It seems that we must see language, along with the reality language describes/creates, existing in a hierarchy. At the top we have God, who in Christian theology can only be defined as Father, Son, and Holy Spirit, one God in three persons. Then at the bottom we have words like “green,” a collection of phonetic sounds that can refer to a color, a newbie on the job, a person with sea-sickness, and so on. Yet while these phonetic sounds can take on meanings essentially unrelated to each other, they each manifest connections to a particular idea. More fluidity in language exists at the bottom of the mountain, but . . . not chaos. Then somewhere in the middle of reality, we have words such as “male and female,” which have more defined limits, along with a degree of contextual meaning.
Though the Cratylus fails to stick the landing on a unified theory of language, Socrates rightly intuits that correct naming is a “beautiful work.” We recognize beauty when we recognize a pattern, a pattern of the marriage of heaven and earth, of unity and diversity.^^ When this reality gets warped both the language absolutist and the language relativist both destroy the beauty of language and its meaning. Contrary to some, language is not a tool of power, but of meaning. When weaponized we lose beauty, wisdom, and also power. For in reality, power cannot truly exist without its connection to Heaven.
*I should state now that I am a rank amateur in my knowledge of Plato and Aristotle. My critique is not meant to deny their rightful place in the history of philosophy.
**Here we see more evidence of Andrew Kern’s suggestion that weaving and wisdom are interrelated in the ancient world, thus, the Luddites rebellion against mechanical looms had little to do with economics and much more to do with maintaining meaning and coherence in society.
^This dilemma is really no dilemma at all to those who understand Christian theology. The Church has always said that the answer to the above dilemma involves splitting the horns–things are “good” because God made them, and are stamped with God’s being and character.
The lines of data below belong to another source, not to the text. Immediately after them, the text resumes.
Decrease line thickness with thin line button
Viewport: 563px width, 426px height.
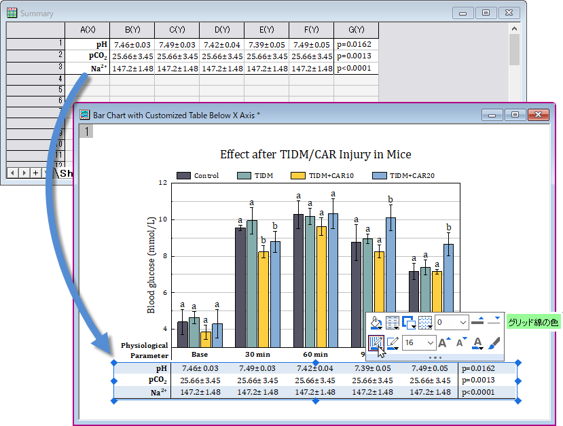click(494, 321)
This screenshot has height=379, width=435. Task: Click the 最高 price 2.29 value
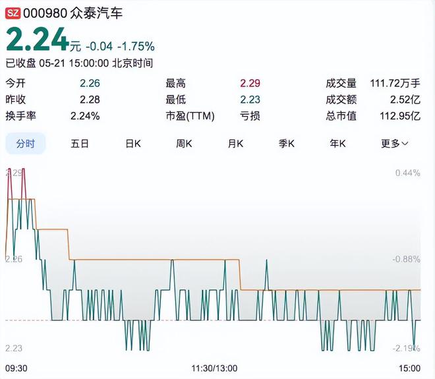point(250,83)
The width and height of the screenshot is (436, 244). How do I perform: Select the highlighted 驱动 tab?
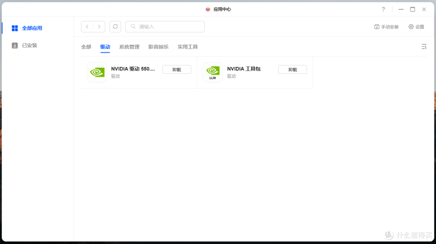(105, 46)
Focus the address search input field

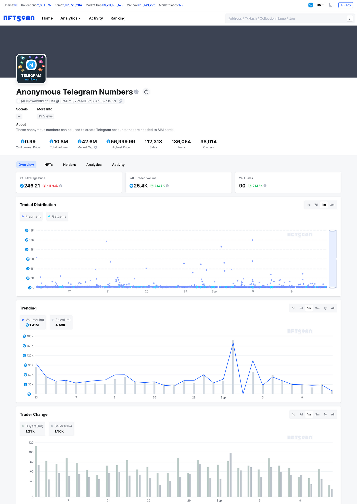pyautogui.click(x=286, y=19)
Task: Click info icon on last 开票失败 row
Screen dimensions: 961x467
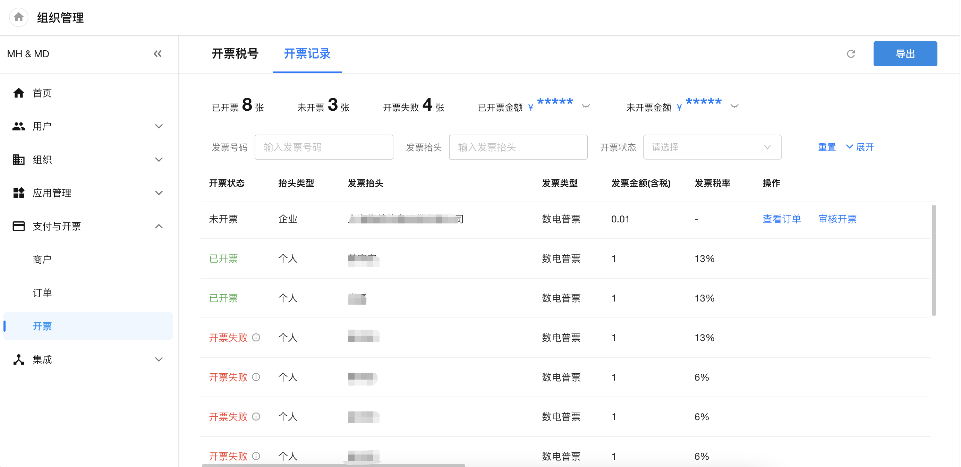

^^I will attempt an explanation of my meaning by thinking about a spectacular sunset. We look up, and see light from above-that’s purity/Heaven. The light then transforms, becomes more fluid/diverse as it interacts with matter, the stuff of Earth. This combination produces the beauty we are drawn to.
While only God is eternal and infinite, this union of Heaven and Earth will continue into eternity. In His resurrection Christ continues to have a physical body. And when He returns, He will descend, and we will rise to “meet Him in the air.”